**Your goal**
Output the lines from the one holding "This screenshot has height=731, width=1087." to the end of the entries that follow, exactly and only those, minus any pictures.

[Saved data entries]
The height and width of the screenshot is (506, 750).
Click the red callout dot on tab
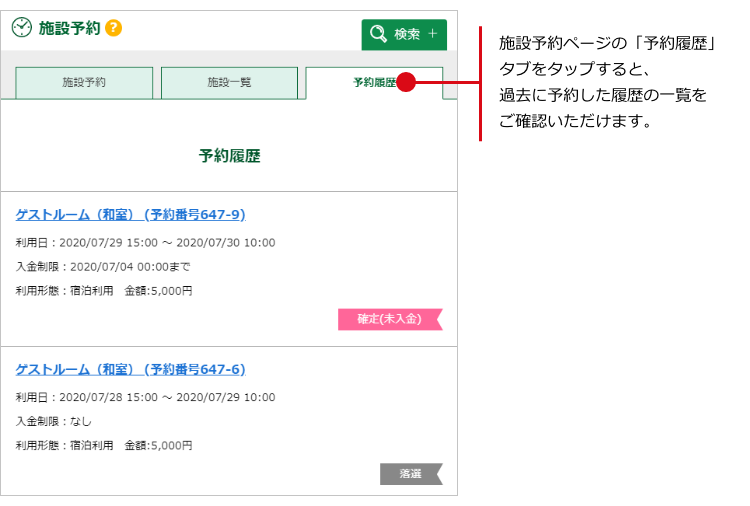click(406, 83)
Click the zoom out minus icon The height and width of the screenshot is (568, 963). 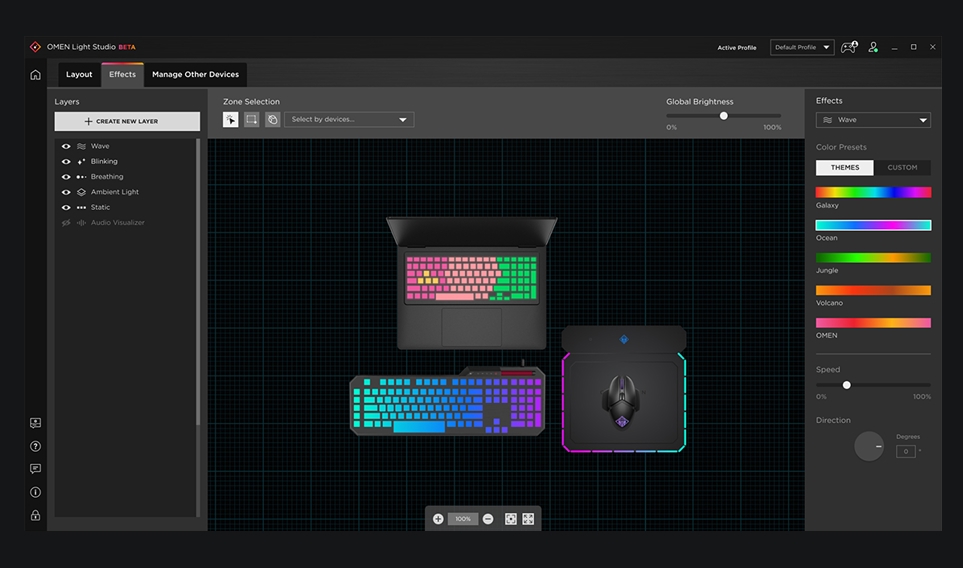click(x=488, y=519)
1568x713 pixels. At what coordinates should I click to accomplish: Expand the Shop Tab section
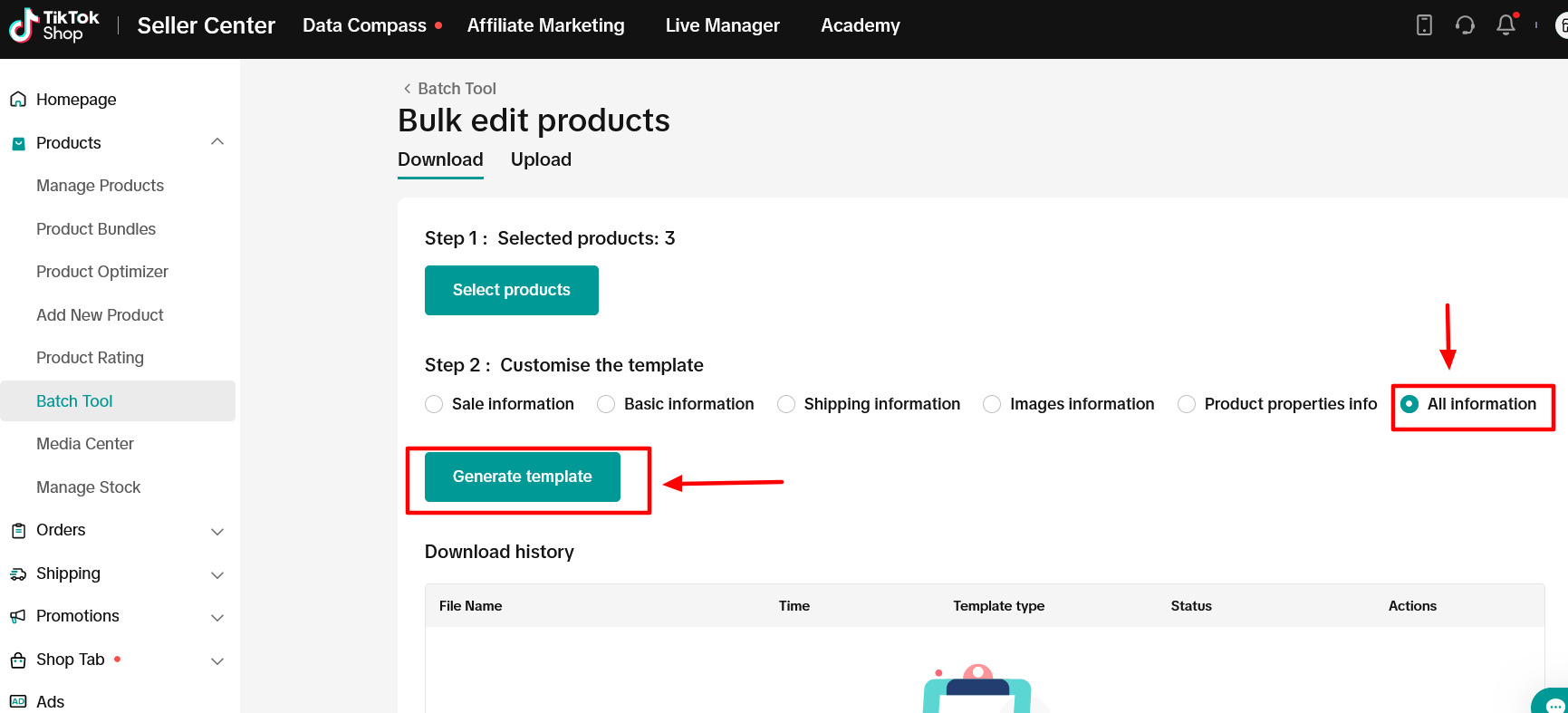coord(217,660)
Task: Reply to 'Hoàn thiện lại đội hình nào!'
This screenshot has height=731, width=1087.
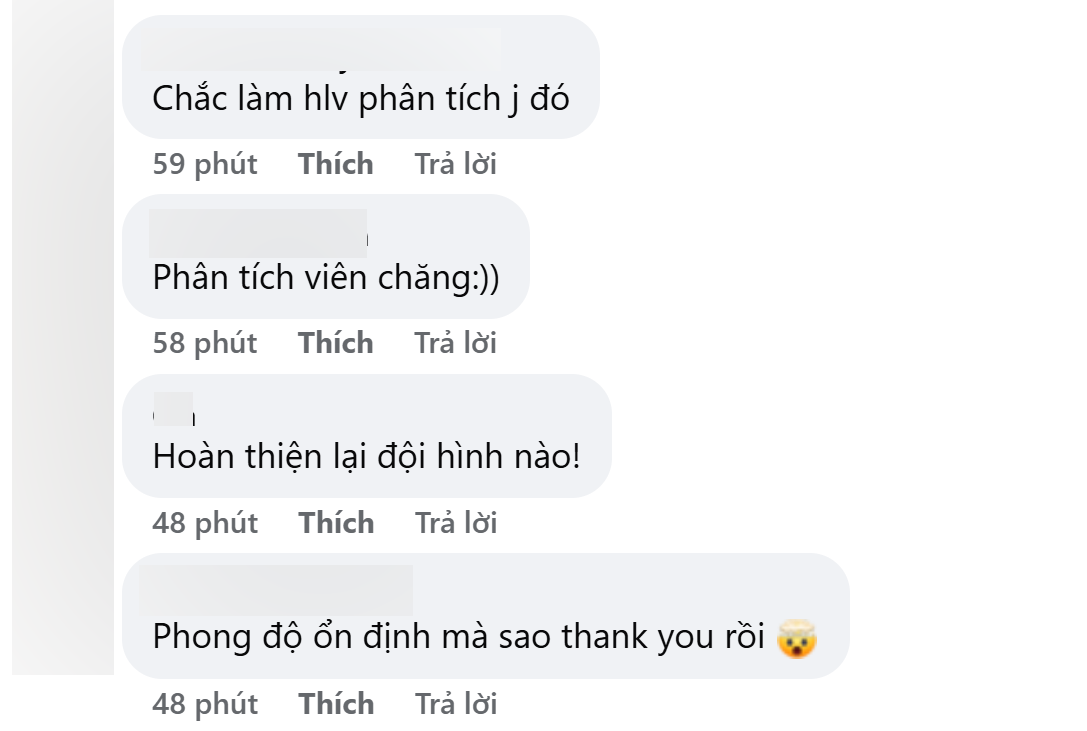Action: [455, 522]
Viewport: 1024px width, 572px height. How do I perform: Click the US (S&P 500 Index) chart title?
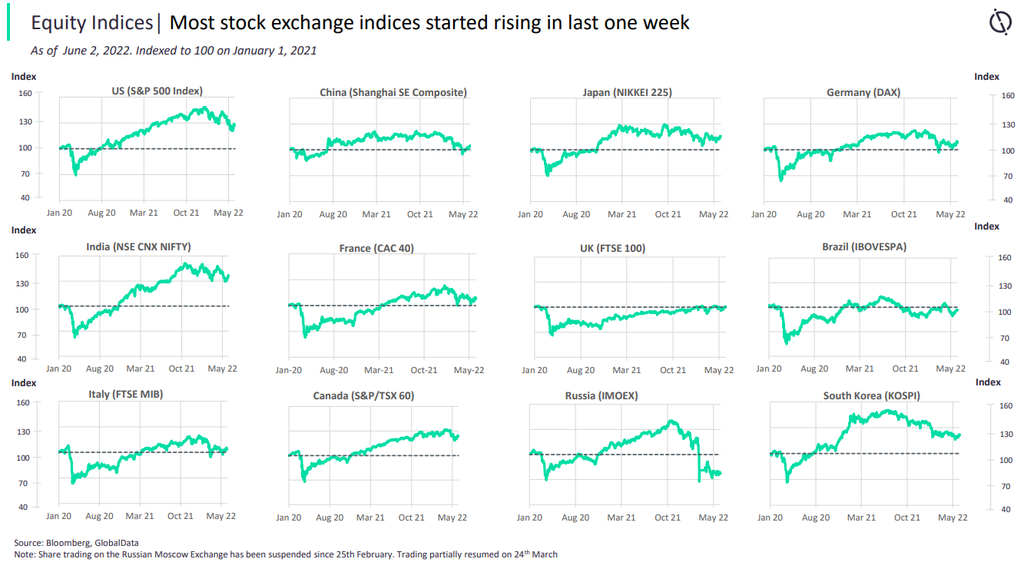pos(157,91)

**Response to this task**
This screenshot has height=731, width=1087.
Action: [455, 522]
Viewport: 1024px width, 572px height. How do I perform: Click the US (S&P 500 Index) chart title?
pos(157,91)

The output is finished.